▶ **Brief**
Wherever the word "width" appears in the entries, copy the whole line.

▶ **Exercise input**
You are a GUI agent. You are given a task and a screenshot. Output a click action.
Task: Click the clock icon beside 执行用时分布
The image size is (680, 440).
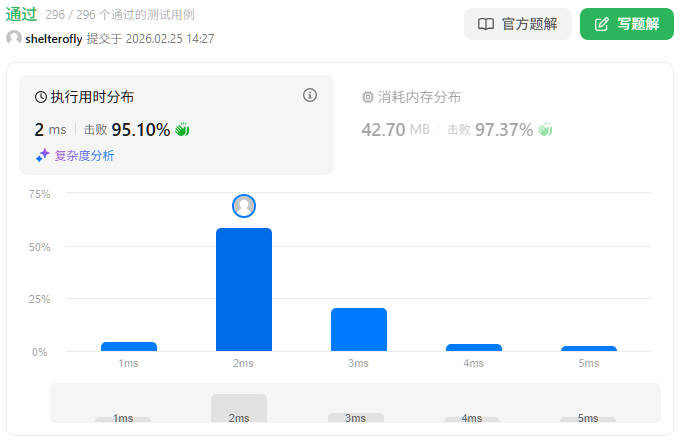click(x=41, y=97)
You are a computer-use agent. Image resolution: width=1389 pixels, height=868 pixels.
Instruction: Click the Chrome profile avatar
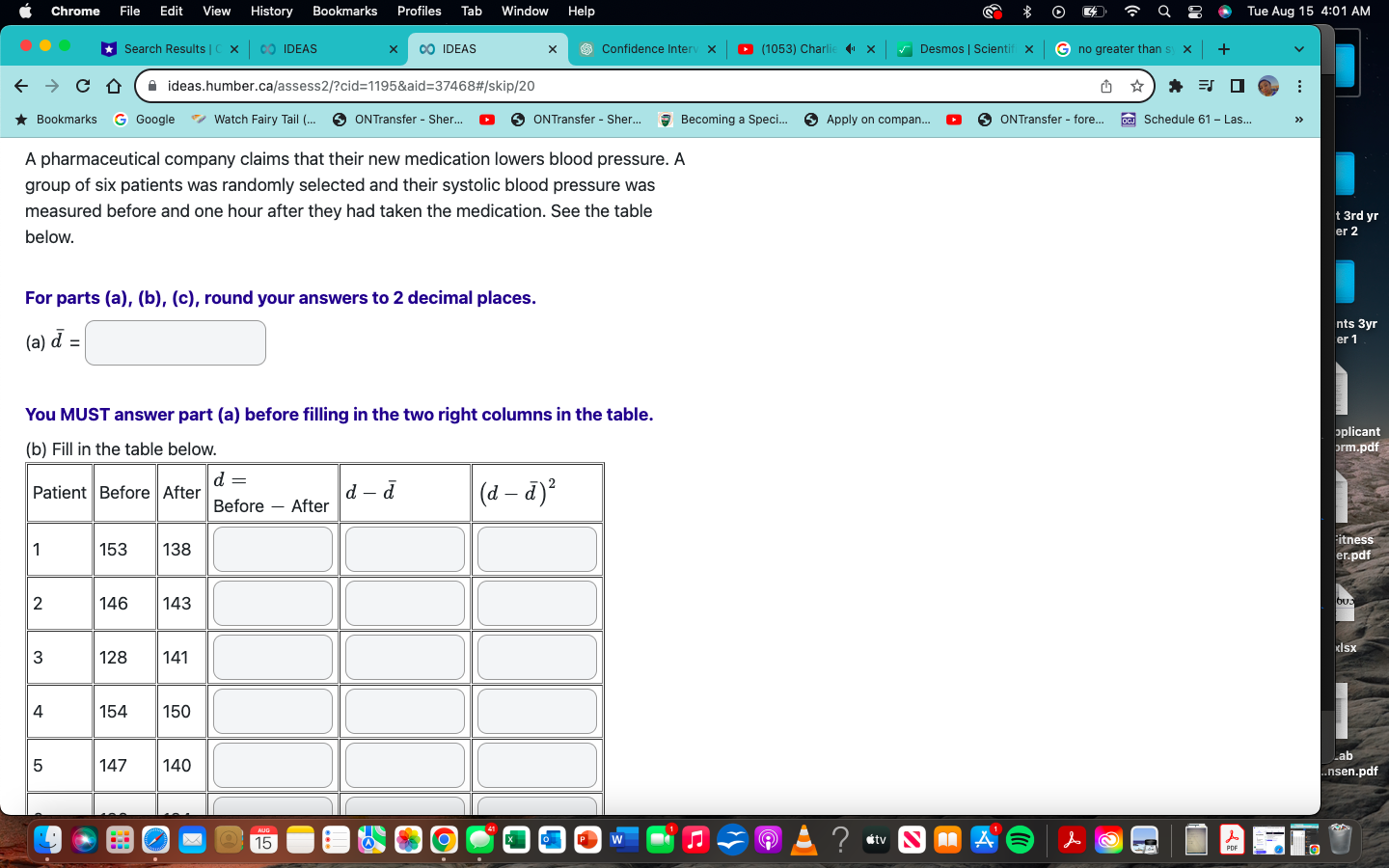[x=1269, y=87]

---

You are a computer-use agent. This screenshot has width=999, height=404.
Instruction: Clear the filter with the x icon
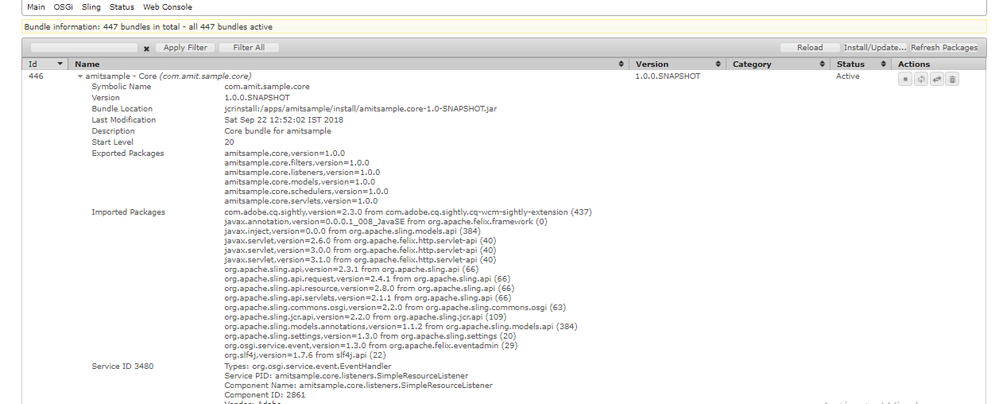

---

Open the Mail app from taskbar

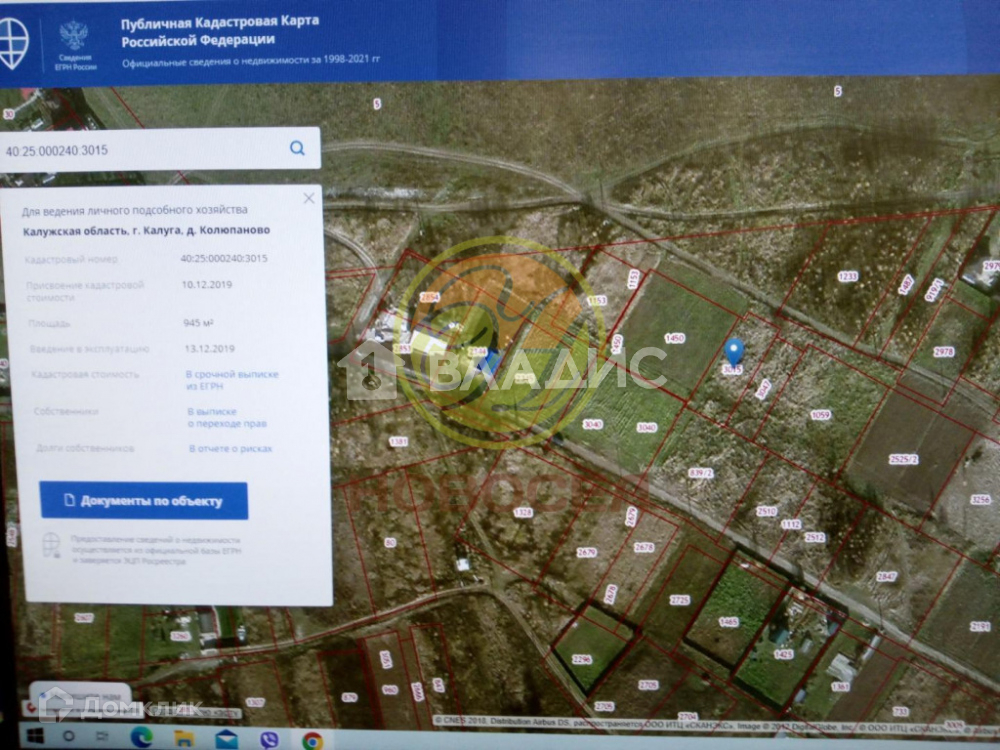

▶ **Solution to this problem**
You are a computer-use agent. Image resolution: width=1389 pixels, height=868 pixels.
You are a computer-use agent. This screenshot has width=999, height=404.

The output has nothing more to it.